BEGIN Text to read
Wednesday, March 28, 2012

Winter time is birding time (Travel in Taiwan)

Taiwan, first-time visitors are sure to notice as soon as they leave the airport, is crowded with buildings and people. But what they may not realize is the island also has a vast and varied bird population. Spend time in any city park and you’ll spot flocks of Eurasian Tree Sparrows. Throughout the rural lowlands, Light-vented Bulbuls are a common sight.

A list compiled in 2011 by the Chinese Wild Bird Federation, Taiwan’s leading birding group, gives a clear picture of the country’s avian treasures. If vagrants (birds who’ve lost their way, or been blown off course by typhoons) and exotics accidentally introduced are counted, a total of 589 species were spotted in Taiwan or its outlying islands. By comparison, the number for South Korea, three times the size of Taiwan, is 492. Moreover, Taiwan’s total includes 22 species which are endemic, meaning they can be found nowhere else on Earth, as well as 61 endemic sub-species. South Korea has no endemics.
END Text to read
BEGIN Dataset records
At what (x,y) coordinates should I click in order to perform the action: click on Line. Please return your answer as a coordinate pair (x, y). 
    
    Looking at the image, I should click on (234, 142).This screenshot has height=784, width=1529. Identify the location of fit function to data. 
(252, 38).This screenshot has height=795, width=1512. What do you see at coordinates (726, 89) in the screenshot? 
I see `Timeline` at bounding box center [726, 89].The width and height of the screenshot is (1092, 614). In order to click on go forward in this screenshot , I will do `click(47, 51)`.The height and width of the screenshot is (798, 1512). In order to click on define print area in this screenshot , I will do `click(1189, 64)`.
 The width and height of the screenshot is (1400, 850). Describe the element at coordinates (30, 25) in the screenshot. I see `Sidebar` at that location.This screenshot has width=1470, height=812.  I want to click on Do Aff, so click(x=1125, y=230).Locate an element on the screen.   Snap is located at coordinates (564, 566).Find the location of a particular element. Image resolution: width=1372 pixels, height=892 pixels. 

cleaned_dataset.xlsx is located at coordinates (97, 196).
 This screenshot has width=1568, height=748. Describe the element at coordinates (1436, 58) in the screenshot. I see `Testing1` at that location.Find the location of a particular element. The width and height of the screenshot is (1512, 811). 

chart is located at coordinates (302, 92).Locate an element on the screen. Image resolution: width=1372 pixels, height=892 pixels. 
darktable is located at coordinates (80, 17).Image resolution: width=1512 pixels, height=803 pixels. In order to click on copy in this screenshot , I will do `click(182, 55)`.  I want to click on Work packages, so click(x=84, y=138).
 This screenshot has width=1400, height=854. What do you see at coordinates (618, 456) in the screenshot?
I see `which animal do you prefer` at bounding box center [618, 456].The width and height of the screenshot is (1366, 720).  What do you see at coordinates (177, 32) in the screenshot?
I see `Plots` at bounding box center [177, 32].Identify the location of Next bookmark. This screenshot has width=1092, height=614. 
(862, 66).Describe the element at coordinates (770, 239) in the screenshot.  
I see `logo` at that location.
END Dataset records
• **Required tasks**
(1) In the Taiwan birding article, set down the passage from "A list compiled" to "has no endemics." word for word.
(2) According to the Taiwan birding article, how many endemic species does Taiwan's total include?
(3) Carry on the Taiwan birding article from its final sentence.

• **Results of the exercise**
(1)
A list compiled in 2011 by the Chinese Wild Bird Federation, Taiwan’s leading birding group, gives a clear picture of the country’s avian treasures. If vagrants (birds who’ve lost their way, or been blown off course by typhoons) and exotics accidentally introduced are counted, a total of 589 species were spotted in Taiwan or its outlying islands. By comparison, the number for South Korea, three times the size of Taiwan, is 492. Moreover, Taiwan’s total includes 22 species which are endemic, meaning they can be found nowhere else on Earth, as well as 61 endemic sub-species. South Korea has no endemics.

(2) 22 endemic species.

(3)
Many of Taiwan’s most attractive birds are temporary residents who’ve followed the East Asian-Australasian Flyway to the island. Flyways, as every ornithologist knows, are the routes taken by birds as they migrate when the seasons change. As winter approaches in the Northern Hemisphere, millions of birds head south from Russia, Alaska, Korea or Japan in search of warmer weather and plentiful food. Some go as far as New Zealand; others find Taiwan to their liking, and stay on the island for the duration of the cool season.

One bird which falls into the second category is the Black-faced Spoonbill. Even though it’s a migrant, it’s become one of Taiwan’s star avians. This is due in part to its handsome appearance and the endearing way in which it feeds, sweeping its over-sized beak through swallow water in search of small fish and other tasty morsels.

There’s another reason why Taiwanese people take such great interest in this bird. It’s an endangered species, there being no more than 2,000 Black-faced Spoonbills in the world. Each year, between mid-September and May, around three-quarters of the global population hunkers down in Taiwan’s Southwest Coast National Scenic Area (SWCNSA, 雲嘉南濱海國家風景區).

Eager to see spoonbills and other feathered beauties, Travel in Taiwan set off one winter’s morning for the scenic area. Our first stop was Aogu Wetland Forest Park (鰲鼓溼地森林園區) in the northwestern corner of Chiayi County. An area of reclaimed land intended for agriculture, parts of Aogu became swampy as long ago as the 1970s, while others were recently afforested. This combination of wet and dry land is an ideal habitat for waterbirds and the crabs, shrimp and other creatures they feed on. The park, which was established in 2009, covers 664 hectares. Bilingual signs and maps help first-time visitors find their way around.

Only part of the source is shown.